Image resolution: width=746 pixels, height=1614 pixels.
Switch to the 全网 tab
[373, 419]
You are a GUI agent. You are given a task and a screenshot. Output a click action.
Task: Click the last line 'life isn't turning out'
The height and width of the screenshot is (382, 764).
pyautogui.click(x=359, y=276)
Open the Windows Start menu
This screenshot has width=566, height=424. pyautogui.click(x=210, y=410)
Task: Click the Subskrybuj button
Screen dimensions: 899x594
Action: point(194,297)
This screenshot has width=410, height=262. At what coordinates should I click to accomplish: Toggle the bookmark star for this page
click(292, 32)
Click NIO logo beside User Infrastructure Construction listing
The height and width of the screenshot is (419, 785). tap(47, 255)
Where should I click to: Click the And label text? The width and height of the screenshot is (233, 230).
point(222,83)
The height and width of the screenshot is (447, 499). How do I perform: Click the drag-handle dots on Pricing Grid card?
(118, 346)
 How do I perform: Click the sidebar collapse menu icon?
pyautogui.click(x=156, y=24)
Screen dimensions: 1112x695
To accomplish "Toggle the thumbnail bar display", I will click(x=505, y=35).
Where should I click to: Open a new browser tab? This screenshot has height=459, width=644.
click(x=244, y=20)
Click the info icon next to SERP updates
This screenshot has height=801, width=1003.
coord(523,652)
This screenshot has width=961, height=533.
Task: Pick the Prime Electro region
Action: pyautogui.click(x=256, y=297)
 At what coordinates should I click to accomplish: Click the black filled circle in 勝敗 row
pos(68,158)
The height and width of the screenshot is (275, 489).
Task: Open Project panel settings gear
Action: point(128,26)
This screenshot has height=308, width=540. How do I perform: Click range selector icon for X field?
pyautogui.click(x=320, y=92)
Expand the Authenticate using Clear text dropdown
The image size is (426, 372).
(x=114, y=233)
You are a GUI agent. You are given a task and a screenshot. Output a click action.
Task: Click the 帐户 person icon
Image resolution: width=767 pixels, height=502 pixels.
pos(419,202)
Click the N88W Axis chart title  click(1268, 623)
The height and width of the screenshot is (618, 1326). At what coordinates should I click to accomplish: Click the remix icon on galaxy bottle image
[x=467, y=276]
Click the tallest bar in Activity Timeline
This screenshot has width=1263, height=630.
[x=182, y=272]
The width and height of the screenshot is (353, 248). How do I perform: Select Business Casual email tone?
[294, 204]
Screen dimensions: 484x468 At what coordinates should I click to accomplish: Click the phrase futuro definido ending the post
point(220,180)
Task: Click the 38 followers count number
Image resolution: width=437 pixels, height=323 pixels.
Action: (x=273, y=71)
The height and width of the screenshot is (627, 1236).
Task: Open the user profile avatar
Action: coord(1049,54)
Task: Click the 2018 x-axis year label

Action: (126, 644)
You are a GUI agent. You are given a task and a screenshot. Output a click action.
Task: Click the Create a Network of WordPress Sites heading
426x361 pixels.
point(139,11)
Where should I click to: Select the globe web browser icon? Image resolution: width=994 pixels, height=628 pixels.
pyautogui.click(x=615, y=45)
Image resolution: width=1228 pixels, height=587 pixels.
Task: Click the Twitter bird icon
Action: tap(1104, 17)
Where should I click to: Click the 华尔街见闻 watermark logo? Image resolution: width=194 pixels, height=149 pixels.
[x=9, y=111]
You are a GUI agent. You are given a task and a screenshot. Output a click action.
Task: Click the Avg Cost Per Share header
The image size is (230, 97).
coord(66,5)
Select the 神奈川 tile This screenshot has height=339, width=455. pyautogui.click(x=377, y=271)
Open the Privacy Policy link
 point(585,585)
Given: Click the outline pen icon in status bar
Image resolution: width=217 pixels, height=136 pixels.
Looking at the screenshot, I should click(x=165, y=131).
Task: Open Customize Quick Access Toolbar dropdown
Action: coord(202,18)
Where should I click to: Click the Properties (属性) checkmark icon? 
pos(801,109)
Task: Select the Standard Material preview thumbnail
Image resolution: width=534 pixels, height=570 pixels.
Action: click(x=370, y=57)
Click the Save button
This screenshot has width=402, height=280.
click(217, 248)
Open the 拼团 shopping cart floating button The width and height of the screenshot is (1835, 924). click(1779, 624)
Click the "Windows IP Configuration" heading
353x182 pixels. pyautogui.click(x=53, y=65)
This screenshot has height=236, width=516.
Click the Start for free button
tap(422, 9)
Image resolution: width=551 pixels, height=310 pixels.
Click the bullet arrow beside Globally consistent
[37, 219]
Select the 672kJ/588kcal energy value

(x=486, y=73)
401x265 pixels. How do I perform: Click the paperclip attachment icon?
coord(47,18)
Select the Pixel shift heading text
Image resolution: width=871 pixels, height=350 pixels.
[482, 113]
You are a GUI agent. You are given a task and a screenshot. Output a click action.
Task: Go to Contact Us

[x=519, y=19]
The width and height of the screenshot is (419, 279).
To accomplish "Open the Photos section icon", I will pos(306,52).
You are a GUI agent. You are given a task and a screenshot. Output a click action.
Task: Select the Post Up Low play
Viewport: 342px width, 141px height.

● **TASK ITEM**
Every line above from the line with "Task: Click the Avg Cost Per Share header" to the line with "Task: Select the Standard", both included, must be reproduced exactly, and no other line may appear.

● **PROBLEM SOLUTION**
Task: Click the Avg Cost Per Share header
The image size is (230, 97).
coord(66,5)
Select the 神奈川 tile This screenshot has height=339, width=455. pyautogui.click(x=377, y=271)
Open the Privacy Policy link
 point(585,585)
Given: Click the outline pen icon in status bar
Image resolution: width=217 pixels, height=136 pixels.
Looking at the screenshot, I should click(x=165, y=131).
Task: Open Customize Quick Access Toolbar dropdown
Action: coord(202,18)
Where should I click to: Click the Properties (属性) checkmark icon? 
pos(801,109)
Task: Select the Standard Material preview thumbnail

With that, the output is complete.